Democratic Presidential candidate Andrew Yang speaks during a gathering of the National Action Network on April 3, 2019 in New York.
Don Emmert / AFP

Democratic presidential candidate Andrew Yang put forward his plan to decriminalize opioids, including heroin and fentanyl, during a CNN town hall Sunday night.

Yang, a startup veteran and founder of the nonprofit Venture for America who has never run for elected office before, had already added a “decriminalize opioids” plank to the list of nearly 100 enumerated policy stances on his campaign website. But on Sunday, he fleshed out that stance, spelling out the specific drugs he would decriminalize when found in small amounts and saying that the goal of decriminalization is to get more Americans into treatment and out of jail.

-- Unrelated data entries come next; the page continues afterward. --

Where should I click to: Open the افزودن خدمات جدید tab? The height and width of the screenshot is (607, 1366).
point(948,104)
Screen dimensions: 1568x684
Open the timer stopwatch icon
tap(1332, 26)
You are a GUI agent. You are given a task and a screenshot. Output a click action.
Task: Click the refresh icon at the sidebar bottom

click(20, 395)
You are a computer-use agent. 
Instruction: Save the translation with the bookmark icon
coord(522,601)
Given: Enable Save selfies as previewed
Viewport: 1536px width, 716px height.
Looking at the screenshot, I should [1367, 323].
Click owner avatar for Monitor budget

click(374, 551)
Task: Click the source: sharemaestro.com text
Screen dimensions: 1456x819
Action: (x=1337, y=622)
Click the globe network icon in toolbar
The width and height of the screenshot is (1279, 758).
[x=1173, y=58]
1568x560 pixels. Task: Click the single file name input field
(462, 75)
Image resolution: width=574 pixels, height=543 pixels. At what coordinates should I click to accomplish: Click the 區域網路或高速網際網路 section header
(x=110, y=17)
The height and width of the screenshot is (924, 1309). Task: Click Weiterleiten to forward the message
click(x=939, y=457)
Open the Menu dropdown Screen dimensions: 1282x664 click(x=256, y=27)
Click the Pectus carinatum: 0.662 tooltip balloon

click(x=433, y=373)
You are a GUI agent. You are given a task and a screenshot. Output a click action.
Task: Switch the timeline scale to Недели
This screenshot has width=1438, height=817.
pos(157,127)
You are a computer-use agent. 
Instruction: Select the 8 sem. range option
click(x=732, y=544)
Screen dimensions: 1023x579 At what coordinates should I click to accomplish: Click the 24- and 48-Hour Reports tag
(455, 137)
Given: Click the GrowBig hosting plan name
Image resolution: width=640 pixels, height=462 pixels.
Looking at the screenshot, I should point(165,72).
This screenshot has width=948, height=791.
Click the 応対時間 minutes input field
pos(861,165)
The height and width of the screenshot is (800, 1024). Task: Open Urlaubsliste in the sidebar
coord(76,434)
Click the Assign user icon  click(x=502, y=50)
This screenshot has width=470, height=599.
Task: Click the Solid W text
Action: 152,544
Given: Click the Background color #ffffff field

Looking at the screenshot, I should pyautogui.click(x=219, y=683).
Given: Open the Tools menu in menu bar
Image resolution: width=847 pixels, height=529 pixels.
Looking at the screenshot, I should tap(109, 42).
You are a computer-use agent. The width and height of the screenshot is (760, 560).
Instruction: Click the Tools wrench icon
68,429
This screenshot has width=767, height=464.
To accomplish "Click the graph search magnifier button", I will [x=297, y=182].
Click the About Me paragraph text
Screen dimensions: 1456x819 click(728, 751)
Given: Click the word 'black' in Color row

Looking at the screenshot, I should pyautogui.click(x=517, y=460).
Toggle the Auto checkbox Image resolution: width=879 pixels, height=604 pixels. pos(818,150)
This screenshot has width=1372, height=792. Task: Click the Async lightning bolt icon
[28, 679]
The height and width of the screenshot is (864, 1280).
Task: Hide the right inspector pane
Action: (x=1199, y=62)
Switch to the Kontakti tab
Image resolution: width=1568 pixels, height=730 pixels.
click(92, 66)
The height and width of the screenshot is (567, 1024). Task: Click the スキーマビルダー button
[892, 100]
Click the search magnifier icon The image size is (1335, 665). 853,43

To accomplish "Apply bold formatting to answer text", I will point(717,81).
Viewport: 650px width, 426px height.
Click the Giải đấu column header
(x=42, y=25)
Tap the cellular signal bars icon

In response to a question from a student at Trinity Washington University, Yang described opioid addiction as a “plague” that has reduced Americans’ life expectancy and surpassed deaths from car crashes as a leading cause of death. He added that “the federal government was complicit in enabling this opioid epidemic,” describing federal officials as “standing by” while pharmaceutical companies dispensed drugs like Oxycontin as a “non-addictive wonder drug,” leaving Americans to deal with the aftermath.

He used the example of a high school student in Iowa he spoke with who described his classmates grappling with addiction to opioids and their concerns about the consequences of reaching out for help. “We have to do more to get treatment into the hands of that teenager’s classmates,” he said, referencing countries like Portugal that have decriminalized opioid use for personal use, differentiating dealers and suppliers who are engaged in a “criminal enterprise” from individual users.

“Instead of referring you to a jail cell, we refer you to treatment,” Yang said. “And that is what we need to do right here in the United States.”

He added that he supported the decriminalization of cannabis, a position he made clear during the National Action Network conference in April when he said, “I would legalize marijuana and then I would pardon everyone who’s in jail for a nonviolent drug-related offense. I would pardon them on April 20, 2021, and I would high-five them on the way out of jail.”